Assigned task.
The answer must consist of each line below that contains the string "Blanket".

### Available data

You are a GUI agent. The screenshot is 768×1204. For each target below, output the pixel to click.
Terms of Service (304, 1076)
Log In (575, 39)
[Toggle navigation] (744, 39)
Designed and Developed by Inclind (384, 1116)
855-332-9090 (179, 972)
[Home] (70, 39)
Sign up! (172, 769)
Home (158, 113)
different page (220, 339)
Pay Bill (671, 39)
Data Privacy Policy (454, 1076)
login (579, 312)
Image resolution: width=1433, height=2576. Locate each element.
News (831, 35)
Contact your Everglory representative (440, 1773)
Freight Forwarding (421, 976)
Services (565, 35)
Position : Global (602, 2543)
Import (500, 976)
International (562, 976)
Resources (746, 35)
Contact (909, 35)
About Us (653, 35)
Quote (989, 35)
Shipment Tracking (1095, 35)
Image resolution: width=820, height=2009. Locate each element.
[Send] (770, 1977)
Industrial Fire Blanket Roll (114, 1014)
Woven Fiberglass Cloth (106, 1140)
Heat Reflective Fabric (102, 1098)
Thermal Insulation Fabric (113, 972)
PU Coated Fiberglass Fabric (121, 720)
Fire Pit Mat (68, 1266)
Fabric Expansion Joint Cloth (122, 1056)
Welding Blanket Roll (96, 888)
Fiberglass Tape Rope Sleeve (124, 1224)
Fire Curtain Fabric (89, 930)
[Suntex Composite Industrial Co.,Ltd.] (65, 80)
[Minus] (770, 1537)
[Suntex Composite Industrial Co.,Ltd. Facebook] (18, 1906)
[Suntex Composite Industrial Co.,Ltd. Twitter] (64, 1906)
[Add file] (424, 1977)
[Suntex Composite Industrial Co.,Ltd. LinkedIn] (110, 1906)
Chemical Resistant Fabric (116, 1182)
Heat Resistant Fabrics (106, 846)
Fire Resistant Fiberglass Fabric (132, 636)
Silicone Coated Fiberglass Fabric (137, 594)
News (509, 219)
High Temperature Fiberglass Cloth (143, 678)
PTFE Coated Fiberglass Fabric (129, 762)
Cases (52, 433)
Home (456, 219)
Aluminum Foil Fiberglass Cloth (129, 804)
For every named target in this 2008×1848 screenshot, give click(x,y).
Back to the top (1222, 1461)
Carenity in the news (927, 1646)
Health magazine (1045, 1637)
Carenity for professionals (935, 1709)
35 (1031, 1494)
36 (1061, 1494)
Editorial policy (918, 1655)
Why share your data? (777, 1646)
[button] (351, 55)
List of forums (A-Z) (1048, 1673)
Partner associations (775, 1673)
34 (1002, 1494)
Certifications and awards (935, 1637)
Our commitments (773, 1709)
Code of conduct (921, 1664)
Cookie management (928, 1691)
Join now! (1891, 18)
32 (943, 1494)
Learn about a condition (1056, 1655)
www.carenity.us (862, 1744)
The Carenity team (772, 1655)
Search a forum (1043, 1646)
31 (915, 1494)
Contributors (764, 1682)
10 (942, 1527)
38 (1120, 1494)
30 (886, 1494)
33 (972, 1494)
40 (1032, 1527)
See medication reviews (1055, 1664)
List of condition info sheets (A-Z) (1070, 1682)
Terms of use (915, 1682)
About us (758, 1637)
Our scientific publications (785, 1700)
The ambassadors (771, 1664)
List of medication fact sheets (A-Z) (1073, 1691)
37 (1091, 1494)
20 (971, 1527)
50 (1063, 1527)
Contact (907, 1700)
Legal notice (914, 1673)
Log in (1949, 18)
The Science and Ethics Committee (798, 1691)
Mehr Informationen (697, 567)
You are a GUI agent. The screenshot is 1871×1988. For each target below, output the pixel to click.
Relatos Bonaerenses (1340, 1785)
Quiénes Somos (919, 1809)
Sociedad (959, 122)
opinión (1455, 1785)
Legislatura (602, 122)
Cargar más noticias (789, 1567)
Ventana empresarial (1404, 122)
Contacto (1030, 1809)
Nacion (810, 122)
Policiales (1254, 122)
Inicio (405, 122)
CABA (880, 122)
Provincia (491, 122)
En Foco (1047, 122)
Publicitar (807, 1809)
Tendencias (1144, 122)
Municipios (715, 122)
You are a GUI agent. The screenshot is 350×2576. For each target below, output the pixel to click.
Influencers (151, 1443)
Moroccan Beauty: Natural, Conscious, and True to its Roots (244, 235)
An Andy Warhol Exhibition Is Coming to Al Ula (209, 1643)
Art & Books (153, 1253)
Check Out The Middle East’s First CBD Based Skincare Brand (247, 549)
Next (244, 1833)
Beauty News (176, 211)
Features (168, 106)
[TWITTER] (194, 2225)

######

Answer box.
Industrial Fire Blanket Roll (114, 1014)
Welding Blanket Roll (96, 888)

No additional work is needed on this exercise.